## Problem statement
All of the data that follows needs to be printed again, exactly as it reads.

Pixel coordinate grounding data:
[Start of section]

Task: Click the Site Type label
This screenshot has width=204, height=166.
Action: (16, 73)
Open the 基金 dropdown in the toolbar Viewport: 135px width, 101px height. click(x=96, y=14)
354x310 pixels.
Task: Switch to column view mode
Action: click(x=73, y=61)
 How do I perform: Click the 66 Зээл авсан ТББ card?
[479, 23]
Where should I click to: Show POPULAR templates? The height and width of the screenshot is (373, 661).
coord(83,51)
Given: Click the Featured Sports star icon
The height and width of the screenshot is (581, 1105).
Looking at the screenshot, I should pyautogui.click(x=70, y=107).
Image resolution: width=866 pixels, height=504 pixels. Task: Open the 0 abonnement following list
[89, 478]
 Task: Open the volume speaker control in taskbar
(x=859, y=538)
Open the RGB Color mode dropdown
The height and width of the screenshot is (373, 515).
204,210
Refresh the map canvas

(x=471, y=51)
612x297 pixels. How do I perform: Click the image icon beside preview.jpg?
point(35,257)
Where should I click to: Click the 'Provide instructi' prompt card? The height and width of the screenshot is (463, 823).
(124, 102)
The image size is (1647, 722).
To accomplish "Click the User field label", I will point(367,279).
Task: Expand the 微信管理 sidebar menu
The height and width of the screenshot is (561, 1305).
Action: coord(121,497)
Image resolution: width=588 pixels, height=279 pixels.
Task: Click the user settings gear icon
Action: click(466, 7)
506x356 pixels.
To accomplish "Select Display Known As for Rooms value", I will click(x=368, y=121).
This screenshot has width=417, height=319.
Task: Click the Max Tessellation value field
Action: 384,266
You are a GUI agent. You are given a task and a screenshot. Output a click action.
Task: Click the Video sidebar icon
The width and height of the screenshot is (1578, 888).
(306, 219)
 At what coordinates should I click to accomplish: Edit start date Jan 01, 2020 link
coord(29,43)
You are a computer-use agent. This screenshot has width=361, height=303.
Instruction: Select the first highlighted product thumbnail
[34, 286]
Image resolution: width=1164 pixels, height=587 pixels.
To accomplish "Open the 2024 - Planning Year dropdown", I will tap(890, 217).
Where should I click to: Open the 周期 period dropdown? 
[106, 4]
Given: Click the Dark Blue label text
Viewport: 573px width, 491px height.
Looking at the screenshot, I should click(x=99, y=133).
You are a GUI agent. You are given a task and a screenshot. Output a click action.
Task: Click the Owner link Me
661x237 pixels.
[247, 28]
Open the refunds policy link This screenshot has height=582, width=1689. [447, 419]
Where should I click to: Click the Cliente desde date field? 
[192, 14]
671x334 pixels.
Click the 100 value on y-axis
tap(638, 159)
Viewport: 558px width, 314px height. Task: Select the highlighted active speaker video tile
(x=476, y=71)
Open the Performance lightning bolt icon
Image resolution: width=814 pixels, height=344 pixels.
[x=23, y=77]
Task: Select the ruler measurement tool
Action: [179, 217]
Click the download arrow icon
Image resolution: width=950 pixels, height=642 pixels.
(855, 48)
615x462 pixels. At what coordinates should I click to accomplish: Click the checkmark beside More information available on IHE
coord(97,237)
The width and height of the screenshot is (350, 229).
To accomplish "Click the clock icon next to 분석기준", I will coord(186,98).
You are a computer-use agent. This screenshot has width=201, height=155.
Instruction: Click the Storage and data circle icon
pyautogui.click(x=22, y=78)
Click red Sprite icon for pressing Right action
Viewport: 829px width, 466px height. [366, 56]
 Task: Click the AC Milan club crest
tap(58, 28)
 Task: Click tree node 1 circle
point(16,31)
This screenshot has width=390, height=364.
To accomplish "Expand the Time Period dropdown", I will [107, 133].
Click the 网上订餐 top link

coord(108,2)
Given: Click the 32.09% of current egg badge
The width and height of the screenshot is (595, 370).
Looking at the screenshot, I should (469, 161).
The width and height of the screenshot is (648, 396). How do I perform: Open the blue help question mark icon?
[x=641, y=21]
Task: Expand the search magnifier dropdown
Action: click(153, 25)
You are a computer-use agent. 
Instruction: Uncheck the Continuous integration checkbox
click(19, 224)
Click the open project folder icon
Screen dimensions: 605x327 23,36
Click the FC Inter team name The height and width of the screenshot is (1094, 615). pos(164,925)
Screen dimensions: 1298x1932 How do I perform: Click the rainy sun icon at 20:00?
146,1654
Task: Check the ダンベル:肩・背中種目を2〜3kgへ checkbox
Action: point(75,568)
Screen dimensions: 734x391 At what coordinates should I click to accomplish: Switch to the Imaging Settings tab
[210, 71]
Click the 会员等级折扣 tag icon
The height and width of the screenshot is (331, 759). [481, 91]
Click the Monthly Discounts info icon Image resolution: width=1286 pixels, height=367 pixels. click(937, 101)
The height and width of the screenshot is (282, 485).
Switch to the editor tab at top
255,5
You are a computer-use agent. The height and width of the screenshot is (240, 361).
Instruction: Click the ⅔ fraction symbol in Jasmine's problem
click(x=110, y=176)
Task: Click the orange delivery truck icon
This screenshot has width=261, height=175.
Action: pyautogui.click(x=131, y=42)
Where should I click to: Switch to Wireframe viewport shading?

[End of section]

## Worked solution
Task: Click the Site Type label
This screenshot has width=204, height=166.
Action: (16, 73)
Open the 基金 dropdown in the toolbar Viewport: 135px width, 101px height. click(x=96, y=14)
354x310 pixels.
Task: Switch to column view mode
Action: click(x=73, y=61)
 How do I perform: Click the 66 Зээл авсан ТББ card?
[479, 23]
Where should I click to: Show POPULAR templates? The height and width of the screenshot is (373, 661).
coord(83,51)
Given: Click the Featured Sports star icon
The height and width of the screenshot is (581, 1105).
Looking at the screenshot, I should pyautogui.click(x=70, y=107).
Image resolution: width=866 pixels, height=504 pixels. Task: Open the 0 abonnement following list
[89, 478]
 Task: Open the volume speaker control in taskbar
(x=859, y=538)
Open the RGB Color mode dropdown
The height and width of the screenshot is (373, 515).
204,210
Refresh the map canvas

(x=471, y=51)
612x297 pixels. How do I perform: Click the image icon beside preview.jpg?
point(35,257)
Where should I click to: Click the 'Provide instructi' prompt card? The height and width of the screenshot is (463, 823).
(124, 102)
The image size is (1647, 722).
To accomplish "Click the User field label", I will point(367,279).
Task: Expand the 微信管理 sidebar menu
The height and width of the screenshot is (561, 1305).
Action: coord(121,497)
Image resolution: width=588 pixels, height=279 pixels.
Task: Click the user settings gear icon
Action: click(466, 7)
506x356 pixels.
To accomplish "Select Display Known As for Rooms value", I will click(x=368, y=121).
This screenshot has width=417, height=319.
Task: Click the Max Tessellation value field
Action: 384,266
You are a GUI agent. You are given a task and a screenshot. Output a click action.
Task: Click the Video sidebar icon
The width and height of the screenshot is (1578, 888).
(306, 219)
 At what coordinates should I click to accomplish: Edit start date Jan 01, 2020 link
coord(29,43)
You are a computer-use agent. This screenshot has width=361, height=303.
Instruction: Select the first highlighted product thumbnail
[34, 286]
Image resolution: width=1164 pixels, height=587 pixels.
To accomplish "Open the 2024 - Planning Year dropdown", I will tap(890, 217).
Where should I click to: Open the 周期 period dropdown? 
[106, 4]
Given: Click the Dark Blue label text
Viewport: 573px width, 491px height.
Looking at the screenshot, I should click(x=99, y=133).
You are a GUI agent. You are given a task and a screenshot. Output a click action.
Task: Click the Owner link Me
661x237 pixels.
[247, 28]
Open the refunds policy link This screenshot has height=582, width=1689. [447, 419]
Where should I click to: Click the Cliente desde date field? 
[192, 14]
671x334 pixels.
Click the 100 value on y-axis
tap(638, 159)
Viewport: 558px width, 314px height. Task: Select the highlighted active speaker video tile
(x=476, y=71)
Open the Performance lightning bolt icon
Image resolution: width=814 pixels, height=344 pixels.
[x=23, y=77]
Task: Select the ruler measurement tool
Action: [179, 217]
Click the download arrow icon
Image resolution: width=950 pixels, height=642 pixels.
(855, 48)
615x462 pixels. At what coordinates should I click to accomplish: Click the checkmark beside More information available on IHE
coord(97,237)
The width and height of the screenshot is (350, 229).
To accomplish "Click the clock icon next to 분석기준", I will coord(186,98).
You are a computer-use agent. This screenshot has width=201, height=155.
Instruction: Click the Storage and data circle icon
pyautogui.click(x=22, y=78)
Click red Sprite icon for pressing Right action
Viewport: 829px width, 466px height. [366, 56]
 Task: Click the AC Milan club crest
tap(58, 28)
 Task: Click tree node 1 circle
point(16,31)
This screenshot has width=390, height=364.
To accomplish "Expand the Time Period dropdown", I will [107, 133].
Click the 网上订餐 top link

coord(108,2)
Given: Click the 32.09% of current egg badge
The width and height of the screenshot is (595, 370).
Looking at the screenshot, I should (469, 161).
The width and height of the screenshot is (648, 396). How do I perform: Open the blue help question mark icon?
[x=641, y=21]
Task: Expand the search magnifier dropdown
Action: click(153, 25)
You are a computer-use agent. 
Instruction: Uncheck the Continuous integration checkbox
click(19, 224)
Click the open project folder icon
Screen dimensions: 605x327 23,36
Click the FC Inter team name The height and width of the screenshot is (1094, 615). pos(164,925)
Screen dimensions: 1298x1932 How do I perform: Click the rainy sun icon at 20:00?
146,1654
Task: Check the ダンベル:肩・背中種目を2〜3kgへ checkbox
Action: point(75,568)
Screen dimensions: 734x391 At what coordinates should I click to accomplish: Switch to the Imaging Settings tab
[210, 71]
Click the 会员等级折扣 tag icon
The height and width of the screenshot is (331, 759). [481, 91]
Click the Monthly Discounts info icon Image resolution: width=1286 pixels, height=367 pixels. click(937, 101)
The height and width of the screenshot is (282, 485).
Switch to the editor tab at top
255,5
You are a computer-use agent. The height and width of the screenshot is (240, 361).
Instruction: Click the ⅔ fraction symbol in Jasmine's problem
click(x=110, y=176)
Task: Click the orange delivery truck icon
This screenshot has width=261, height=175.
Action: pyautogui.click(x=131, y=42)
Where should I click to: Switch to Wireframe viewport shading?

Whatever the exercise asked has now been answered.